New law to remove the suggestion from Marana Holdings case that the sale of some residential premises is not input taxed

The Government intends to amend the GST law to make clear that properties used as serviced apartments and strata units are input taxed. The law will apply retrospectively from before the case.

Details of proposed changes announced by Treasury

The Assistant Treasurer announced on 27 February 2006 that the Government will amend the GST Act to remove the uncertainties created by the Marana decision. He said that:

... the decision of the Full Federal Court in the [Marana Holdings case] has resulted in a blurring of the lines between properties that are subject to GST and those qualifying for input taxed treatment.

The new law will continue the tax treatment of property that applied prior to Marana with the effect that:

... supplies involving properties such as serviced apartments and strata units leased to hotel operators remain input taxed.

The amendments will apply retrospectively from 1 July 2000.

What was the law before the Marana case?

Before the Marana case, the accepted view of the law was as follows.

The Act

The GST Act states that the sale of real property will be input taxed if the property is a residential premises — that is, premises that are either:

  • used as a residence; or
  • are intended to be, and are capable of being, used as a residence.

You will recall that the effect of a transaction being input taxed means:

  • that no GST is payable on the supply; and
  • there will be no entitlement to an input tax credit for anything acquired to make the supply.
An ATO ruling

In 2000, the ATO issued a GST Ruling which gave the Commissioner's view that purchased property units that had been rented on a short term occupancy basis (eg motels) were residential premises and therefore input taxed.

How did the Marana case change that position?

In the Marana case, the Court disagreed with the ATO and held that motel units were not residential.

The facts

A partnership (registered for GST) purchased a motel for $5.7 million in 2002. Until two days before settlement, the premises had been operated as a motel (before the conversion of those premises to residential units). After settlement, the partnership obtained Council approval to use the premises as residential apartments and the motel was converted to strata title.

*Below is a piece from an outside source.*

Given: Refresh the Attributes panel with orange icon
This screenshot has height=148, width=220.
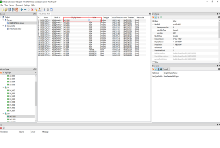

In 2003, the partnership sold one of the units, as a residential unit, to an individual for $229,000. The partnership applied to the Federal Court for a declaration that:

  • the sale of the unit was an input taxed supply of 'residential premises'; rather than
  • a 'new residential premises' under section 40-65 of the GST Act.

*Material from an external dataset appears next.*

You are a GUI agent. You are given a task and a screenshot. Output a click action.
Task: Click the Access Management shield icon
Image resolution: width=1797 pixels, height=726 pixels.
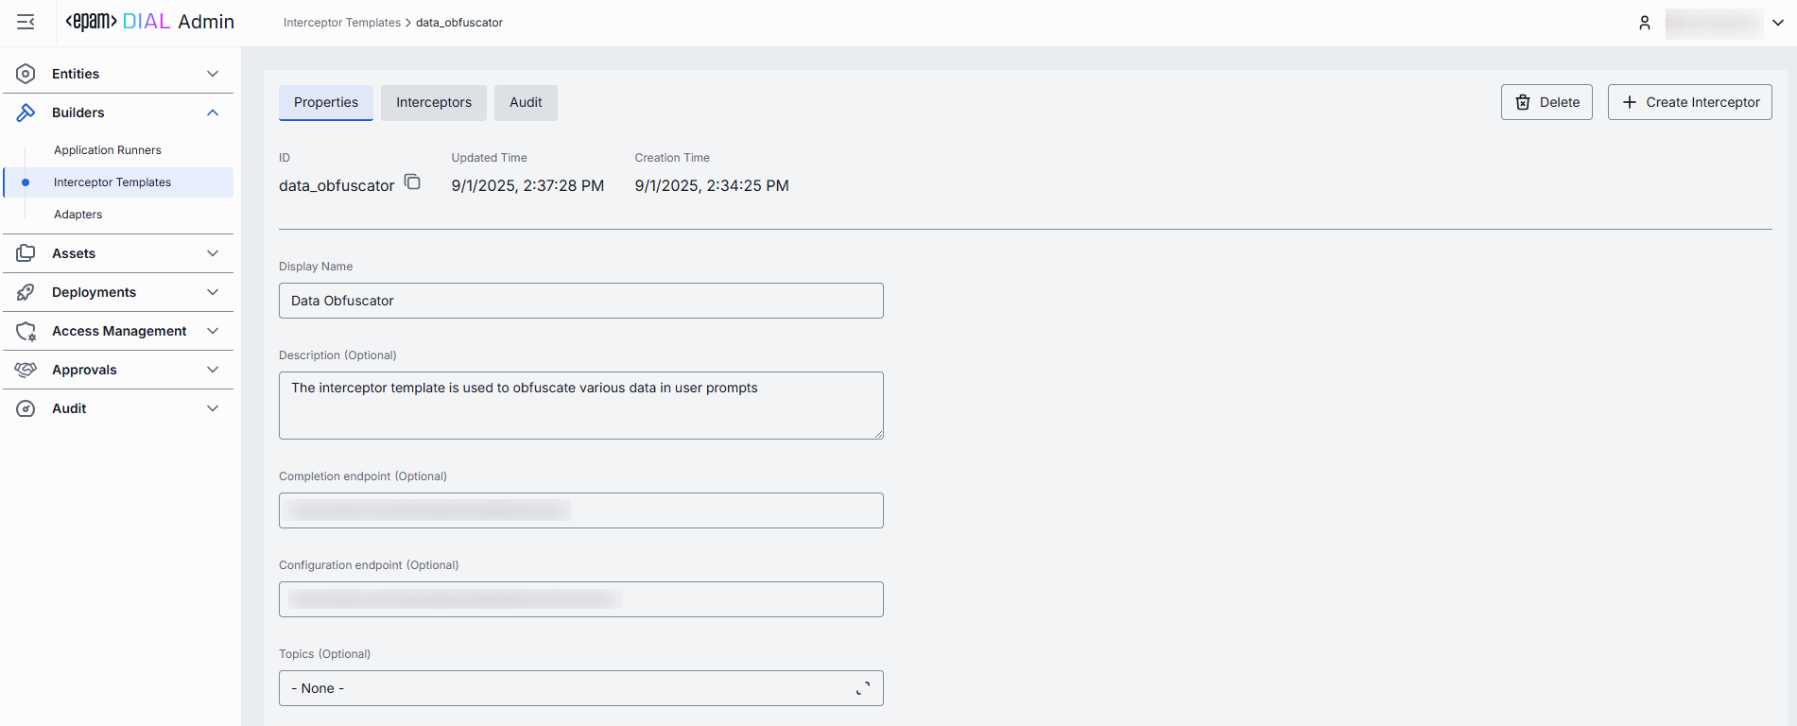pyautogui.click(x=26, y=331)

The court denied the application. The partnership appealed the decision to the Full Court of the Federal Court.

The appeal court's decision

The Full Court of the Federal Court concluded that when the motel was sold, the premises:

  • had not been occupied as residential premises;
  • had not been intended to be occupied as a residential premises; and
  • were not capable of being occupied as a residential premises.

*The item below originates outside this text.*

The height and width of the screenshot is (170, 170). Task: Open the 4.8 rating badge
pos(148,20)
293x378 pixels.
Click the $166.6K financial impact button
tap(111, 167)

Therefore the newly converted premises was classified as a "new residential premises" as at the date of the sale of the unit and consequently the sale was not input taxed.

You can read the case at Marana Holdings Pty Ltd & Another v Commissioner of Taxation [2004] FCAC 307 925 November 2004).

What uncertainty did the decision in Marana Holdings create?

The decision in Marana Holdings left taxpayers uncertain as to whether they should follow the court's decision or adopt the ATO's Ruling.

Happily, the new law will clarify that the ATO's ruling is the one to apply — and the "period of uncertainty" is to be "removed" thanks to the law applying retrospectively.